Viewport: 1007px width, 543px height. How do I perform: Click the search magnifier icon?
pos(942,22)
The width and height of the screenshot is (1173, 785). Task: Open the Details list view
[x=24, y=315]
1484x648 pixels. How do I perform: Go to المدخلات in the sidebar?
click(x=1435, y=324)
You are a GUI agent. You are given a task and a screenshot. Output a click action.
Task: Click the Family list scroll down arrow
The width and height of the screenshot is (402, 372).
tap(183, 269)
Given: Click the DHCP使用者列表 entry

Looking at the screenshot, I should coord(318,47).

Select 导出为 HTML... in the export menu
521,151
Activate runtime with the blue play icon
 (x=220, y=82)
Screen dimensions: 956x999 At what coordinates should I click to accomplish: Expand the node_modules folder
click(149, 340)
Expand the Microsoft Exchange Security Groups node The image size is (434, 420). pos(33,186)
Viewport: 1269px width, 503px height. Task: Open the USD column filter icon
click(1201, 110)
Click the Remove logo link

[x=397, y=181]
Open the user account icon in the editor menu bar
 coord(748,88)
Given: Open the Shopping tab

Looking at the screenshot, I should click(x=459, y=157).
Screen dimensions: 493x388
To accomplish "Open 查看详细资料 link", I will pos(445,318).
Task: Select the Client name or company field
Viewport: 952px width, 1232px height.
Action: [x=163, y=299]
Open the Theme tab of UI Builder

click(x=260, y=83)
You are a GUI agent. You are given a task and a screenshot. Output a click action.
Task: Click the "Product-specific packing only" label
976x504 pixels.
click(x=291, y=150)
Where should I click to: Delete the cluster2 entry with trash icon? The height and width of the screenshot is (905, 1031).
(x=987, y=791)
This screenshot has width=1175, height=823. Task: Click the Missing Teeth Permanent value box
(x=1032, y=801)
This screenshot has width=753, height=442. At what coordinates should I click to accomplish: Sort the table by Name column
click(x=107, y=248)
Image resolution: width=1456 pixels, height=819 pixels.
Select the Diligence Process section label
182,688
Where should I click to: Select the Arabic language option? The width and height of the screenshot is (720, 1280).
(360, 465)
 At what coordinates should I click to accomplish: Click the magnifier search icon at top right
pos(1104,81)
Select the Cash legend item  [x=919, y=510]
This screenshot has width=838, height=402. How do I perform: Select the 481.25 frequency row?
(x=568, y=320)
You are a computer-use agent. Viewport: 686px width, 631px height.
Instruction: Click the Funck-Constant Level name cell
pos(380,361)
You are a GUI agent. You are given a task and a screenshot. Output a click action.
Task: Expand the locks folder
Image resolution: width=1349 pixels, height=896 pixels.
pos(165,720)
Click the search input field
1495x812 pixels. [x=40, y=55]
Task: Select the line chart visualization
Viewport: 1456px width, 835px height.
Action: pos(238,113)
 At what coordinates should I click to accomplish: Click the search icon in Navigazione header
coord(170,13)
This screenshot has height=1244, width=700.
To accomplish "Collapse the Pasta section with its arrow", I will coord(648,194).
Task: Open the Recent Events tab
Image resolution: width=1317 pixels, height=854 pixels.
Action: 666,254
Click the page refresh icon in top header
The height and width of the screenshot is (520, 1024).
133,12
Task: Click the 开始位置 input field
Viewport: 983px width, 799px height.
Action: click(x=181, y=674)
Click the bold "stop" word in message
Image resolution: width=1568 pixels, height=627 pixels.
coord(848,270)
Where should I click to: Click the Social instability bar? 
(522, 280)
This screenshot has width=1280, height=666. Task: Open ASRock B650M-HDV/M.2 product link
※
■ **THE REQUEST**
Copy all the records above again, replacing every "Viewport" with "Screen size" and leaving everything else unchanged.

■ **EXERCISE ANSWER**
Screen size: 1007px width, 543px height. How do I perform: Click the search magnifier icon?
pos(942,22)
The width and height of the screenshot is (1173, 785). Task: Open the Details list view
[x=24, y=315]
1484x648 pixels. How do I perform: Go to المدخلات in the sidebar?
click(x=1435, y=324)
You are a GUI agent. You are given a task and a screenshot. Output a click action.
Task: Click the Family list scroll down arrow
The width and height of the screenshot is (402, 372).
tap(183, 269)
Given: Click the DHCP使用者列表 entry

Looking at the screenshot, I should coord(318,47).

Select 导出为 HTML... in the export menu
521,151
Activate runtime with the blue play icon
 (x=220, y=82)
Screen dimensions: 956x999 At what coordinates should I click to accomplish: Expand the node_modules folder
click(149, 340)
Expand the Microsoft Exchange Security Groups node The image size is (434, 420). pos(33,186)
Screen size: 1269px width, 503px height. Task: Open the USD column filter icon
click(1201, 110)
Click the Remove logo link

[x=397, y=181]
Open the user account icon in the editor menu bar
 coord(748,88)
Given: Open the Shopping tab

Looking at the screenshot, I should click(x=459, y=157).
Screen dimensions: 493x388
To accomplish "Open 查看详细资料 link", I will pos(445,318).
Task: Select the Client name or company field
Screen size: 952px width, 1232px height.
Action: [x=163, y=299]
Open the Theme tab of UI Builder

click(x=260, y=83)
You are a GUI agent. You are given a task and a screenshot. Output a click action.
Task: Click the "Product-specific packing only" label
976x504 pixels.
click(x=291, y=150)
Where should I click to: Delete the cluster2 entry with trash icon? The height and width of the screenshot is (905, 1031).
(x=987, y=791)
This screenshot has width=1175, height=823. Task: Click the Missing Teeth Permanent value box
(x=1032, y=801)
This screenshot has width=753, height=442. At what coordinates should I click to accomplish: Sort the table by Name column
click(x=107, y=248)
Image resolution: width=1456 pixels, height=819 pixels.
Select the Diligence Process section label
182,688
Where should I click to: Select the Arabic language option? The width and height of the screenshot is (720, 1280).
(360, 465)
 At what coordinates should I click to accomplish: Click the magnifier search icon at top right
pos(1104,81)
Select the Cash legend item  [x=919, y=510]
This screenshot has width=838, height=402. How do I perform: Select the 481.25 frequency row?
(x=568, y=320)
You are a computer-use agent. Screen size: 686px width, 631px height.
Instruction: Click the Funck-Constant Level name cell
pos(380,361)
You are a GUI agent. You are given a task and a screenshot. Output a click action.
Task: Expand the locks folder
Image resolution: width=1349 pixels, height=896 pixels.
pos(165,720)
Click the search input field
1495x812 pixels. [x=40, y=55]
Task: Select the line chart visualization
Screen size: 1456px width, 835px height.
Action: pos(238,113)
 At what coordinates should I click to accomplish: Click the search icon in Navigazione header
coord(170,13)
This screenshot has height=1244, width=700.
To accomplish "Collapse the Pasta section with its arrow", I will coord(648,194).
Task: Open the Recent Events tab
Image resolution: width=1317 pixels, height=854 pixels.
Action: 666,254
Click the page refresh icon in top header
The height and width of the screenshot is (520, 1024).
133,12
Task: Click the 开始位置 input field
Screen size: 983px width, 799px height.
Action: click(x=181, y=674)
Click the bold "stop" word in message
Image resolution: width=1568 pixels, height=627 pixels.
coord(848,270)
Where should I click to: Click the Social instability bar? 
(522, 280)
This screenshot has width=1280, height=666. Task: Open ASRock B650M-HDV/M.2 product link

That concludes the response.